WHAT YOU NEED TO DO
Could you return the whole listing exactly?

INPUT DATA

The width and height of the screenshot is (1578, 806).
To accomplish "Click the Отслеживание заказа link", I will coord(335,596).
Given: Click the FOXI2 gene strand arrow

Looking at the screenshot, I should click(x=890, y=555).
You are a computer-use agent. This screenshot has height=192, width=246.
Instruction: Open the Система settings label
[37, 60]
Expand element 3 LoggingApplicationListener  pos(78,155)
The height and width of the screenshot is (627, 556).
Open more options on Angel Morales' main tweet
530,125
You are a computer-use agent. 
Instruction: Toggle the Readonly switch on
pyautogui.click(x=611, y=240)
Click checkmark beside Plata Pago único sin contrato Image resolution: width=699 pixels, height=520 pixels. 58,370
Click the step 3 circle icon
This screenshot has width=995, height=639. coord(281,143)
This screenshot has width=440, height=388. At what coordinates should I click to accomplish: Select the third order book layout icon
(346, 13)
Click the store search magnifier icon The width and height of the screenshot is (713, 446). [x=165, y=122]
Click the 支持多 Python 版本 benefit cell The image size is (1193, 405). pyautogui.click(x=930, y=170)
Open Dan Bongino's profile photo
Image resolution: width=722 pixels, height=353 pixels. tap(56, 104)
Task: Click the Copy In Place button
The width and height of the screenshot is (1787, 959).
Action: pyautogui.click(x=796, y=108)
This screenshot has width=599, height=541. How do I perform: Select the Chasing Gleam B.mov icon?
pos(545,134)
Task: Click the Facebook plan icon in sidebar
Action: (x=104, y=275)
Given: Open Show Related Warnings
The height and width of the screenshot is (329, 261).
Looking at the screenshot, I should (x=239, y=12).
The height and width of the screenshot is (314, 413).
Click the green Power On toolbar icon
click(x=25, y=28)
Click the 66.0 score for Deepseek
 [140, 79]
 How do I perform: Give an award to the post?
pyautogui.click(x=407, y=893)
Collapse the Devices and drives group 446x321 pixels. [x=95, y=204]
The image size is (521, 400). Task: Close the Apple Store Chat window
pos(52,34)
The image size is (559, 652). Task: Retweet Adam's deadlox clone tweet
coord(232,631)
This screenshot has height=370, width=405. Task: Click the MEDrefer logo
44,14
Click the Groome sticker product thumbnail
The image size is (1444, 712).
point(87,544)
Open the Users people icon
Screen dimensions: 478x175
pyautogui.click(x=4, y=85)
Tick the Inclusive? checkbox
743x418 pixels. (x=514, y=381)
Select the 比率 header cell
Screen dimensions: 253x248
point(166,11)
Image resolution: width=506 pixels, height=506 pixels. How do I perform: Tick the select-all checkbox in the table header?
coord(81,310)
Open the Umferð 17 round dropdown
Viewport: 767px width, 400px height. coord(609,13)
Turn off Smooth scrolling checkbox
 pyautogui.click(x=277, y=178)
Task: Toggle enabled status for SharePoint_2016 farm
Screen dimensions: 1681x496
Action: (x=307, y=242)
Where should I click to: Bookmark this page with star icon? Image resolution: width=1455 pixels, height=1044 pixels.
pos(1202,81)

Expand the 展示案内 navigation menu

WRITTEN RESPONSE
The width and height of the screenshot is (1578, 806).
To accomplish "Click the Отслеживание заказа link", I will coord(335,596).
Given: Click the FOXI2 gene strand arrow

Looking at the screenshot, I should click(x=890, y=555).
You are a computer-use agent. This screenshot has height=192, width=246.
Instruction: Open the Система settings label
[37, 60]
Expand element 3 LoggingApplicationListener  pos(78,155)
The height and width of the screenshot is (627, 556).
Open more options on Angel Morales' main tweet
530,125
You are a computer-use agent. 
Instruction: Toggle the Readonly switch on
pyautogui.click(x=611, y=240)
Click checkmark beside Plata Pago único sin contrato Image resolution: width=699 pixels, height=520 pixels. 58,370
Click the step 3 circle icon
This screenshot has width=995, height=639. coord(281,143)
This screenshot has width=440, height=388. At what coordinates should I click to accomplish: Select the third order book layout icon
(346, 13)
Click the store search magnifier icon The width and height of the screenshot is (713, 446). [x=165, y=122]
Click the 支持多 Python 版本 benefit cell The image size is (1193, 405). pyautogui.click(x=930, y=170)
Open Dan Bongino's profile photo
Image resolution: width=722 pixels, height=353 pixels. tap(56, 104)
Task: Click the Copy In Place button
The width and height of the screenshot is (1787, 959).
Action: pyautogui.click(x=796, y=108)
This screenshot has width=599, height=541. How do I perform: Select the Chasing Gleam B.mov icon?
pos(545,134)
Task: Click the Facebook plan icon in sidebar
Action: (x=104, y=275)
Given: Open Show Related Warnings
The height and width of the screenshot is (329, 261).
Looking at the screenshot, I should (x=239, y=12).
The height and width of the screenshot is (314, 413).
Click the green Power On toolbar icon
click(x=25, y=28)
Click the 66.0 score for Deepseek
 [140, 79]
 How do I perform: Give an award to the post?
pyautogui.click(x=407, y=893)
Collapse the Devices and drives group 446x321 pixels. [x=95, y=204]
The image size is (521, 400). Task: Close the Apple Store Chat window
pos(52,34)
The image size is (559, 652). Task: Retweet Adam's deadlox clone tweet
coord(232,631)
This screenshot has height=370, width=405. Task: Click the MEDrefer logo
44,14
Click the Groome sticker product thumbnail
The image size is (1444, 712).
point(87,544)
Open the Users people icon
Screen dimensions: 478x175
pyautogui.click(x=4, y=85)
Tick the Inclusive? checkbox
743x418 pixels. (x=514, y=381)
Select the 比率 header cell
Screen dimensions: 253x248
point(166,11)
Image resolution: width=506 pixels, height=506 pixels. How do I perform: Tick the select-all checkbox in the table header?
coord(81,310)
Open the Umferð 17 round dropdown
Viewport: 767px width, 400px height. coord(609,13)
Turn off Smooth scrolling checkbox
 pyautogui.click(x=277, y=178)
Task: Toggle enabled status for SharePoint_2016 farm
Screen dimensions: 1681x496
Action: (x=307, y=242)
Where should I click to: Bookmark this page with star icon? Image resolution: width=1455 pixels, height=1044 pixels.
pos(1202,81)

Expand the 展示案内 navigation menu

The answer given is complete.